The pros really can inspire. Ya know as a little kid, like many little kids, I use to watch my favorite team and if the sporting gods were kind my team would make a miracle comeback and seal victory for me. After the game I would head to the nearest court or field and celebrate with friends an exuberant re-enactment would follow. I know darn well we played harder in those adrenaline spiked moments than normal. It was hallucinations of pro stardom that did it.

Growing up in the Seattle area it was the Seattle Super Sonics (until the Larry Stern highjacked the franchise for one of his crony friends and moved it to Oklahoma) and the Green Bay Packers (at least some teams pay homage to decades of childhood memories.) Today lads in lycra on machines of carbon fibre inspire my workouts (read exuberant re-enactments) to a heart rate beyond good sense.

So today was my Day 2 of getting into race shape and Stage 3 of Paris-Nice. Every year I get more enthusiastic about this race. If you have never taken the time, waiting until the "big show" in July, you are missing much more than a pre-season warmup event. Paris-Nice is much more than a week sliced out of the Tour. The race has a long, rich and colorful history peppered with all of the great names traditionally associated with the Grand Boucle - Poulidor, Merckx, Anquetil, Kelly, Jalabert. Watch it! (yes, live on Eurosport each morning)

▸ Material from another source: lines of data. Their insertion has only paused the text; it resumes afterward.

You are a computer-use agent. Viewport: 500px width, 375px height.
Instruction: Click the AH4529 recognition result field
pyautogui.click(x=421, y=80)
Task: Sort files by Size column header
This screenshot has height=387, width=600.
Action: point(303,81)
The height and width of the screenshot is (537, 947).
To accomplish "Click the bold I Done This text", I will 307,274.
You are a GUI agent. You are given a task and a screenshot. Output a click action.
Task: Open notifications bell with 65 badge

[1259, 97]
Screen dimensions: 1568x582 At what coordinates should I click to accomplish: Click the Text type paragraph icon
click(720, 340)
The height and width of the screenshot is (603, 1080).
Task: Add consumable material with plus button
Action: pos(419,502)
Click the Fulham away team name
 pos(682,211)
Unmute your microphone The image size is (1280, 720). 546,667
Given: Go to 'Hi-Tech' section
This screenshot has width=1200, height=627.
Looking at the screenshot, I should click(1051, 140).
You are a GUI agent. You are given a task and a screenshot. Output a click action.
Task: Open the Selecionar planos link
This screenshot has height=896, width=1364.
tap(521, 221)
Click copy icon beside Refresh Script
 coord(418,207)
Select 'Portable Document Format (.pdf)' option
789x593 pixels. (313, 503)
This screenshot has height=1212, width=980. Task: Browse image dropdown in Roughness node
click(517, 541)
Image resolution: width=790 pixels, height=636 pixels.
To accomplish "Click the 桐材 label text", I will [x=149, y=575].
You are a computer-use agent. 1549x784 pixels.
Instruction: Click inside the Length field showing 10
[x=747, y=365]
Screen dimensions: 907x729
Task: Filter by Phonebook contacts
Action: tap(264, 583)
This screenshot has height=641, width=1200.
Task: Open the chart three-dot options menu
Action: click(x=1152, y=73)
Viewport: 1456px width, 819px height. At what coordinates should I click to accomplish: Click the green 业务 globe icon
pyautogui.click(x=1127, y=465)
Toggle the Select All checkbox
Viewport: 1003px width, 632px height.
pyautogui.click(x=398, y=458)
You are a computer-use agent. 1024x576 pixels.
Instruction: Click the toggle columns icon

Albert Lejune, owner of two newspapers Le Petit Journal based in Paris, and Le Petit Niçois based in Nice, created Les Six Jours de la Route in 1933 to establish a link between the two newspapers. For him it was about showing the charm of La Cote d’Azur to his readers with the help of a cycling race on an innovative route. For six days at the end of the winter season, the event went through the Valley of the Rhone; avoiding carefully the Alps and its difficulties, sparingly using the hilly hinterland of Nice, to be finally used as a favourable training ground for the spring Classics. The jersey of the leader was azure and gold in colour, evoking the blue of the Mediterranee and the golden sun in Nice. - from the ASO website.
And as a workout motivator there is something sufferingly real about it. Everyday you see big names, the boys of July, suffering to find there race shape - like I feel slogging up and down Portland's west hills. It's consolation when you finish that 50 miles training ride that across the 'pond' the likes of Jens Voigt, Frank Schleck, Sammy Sanchez, Bradley Wiggins, Tony Martin, and others are also hurting.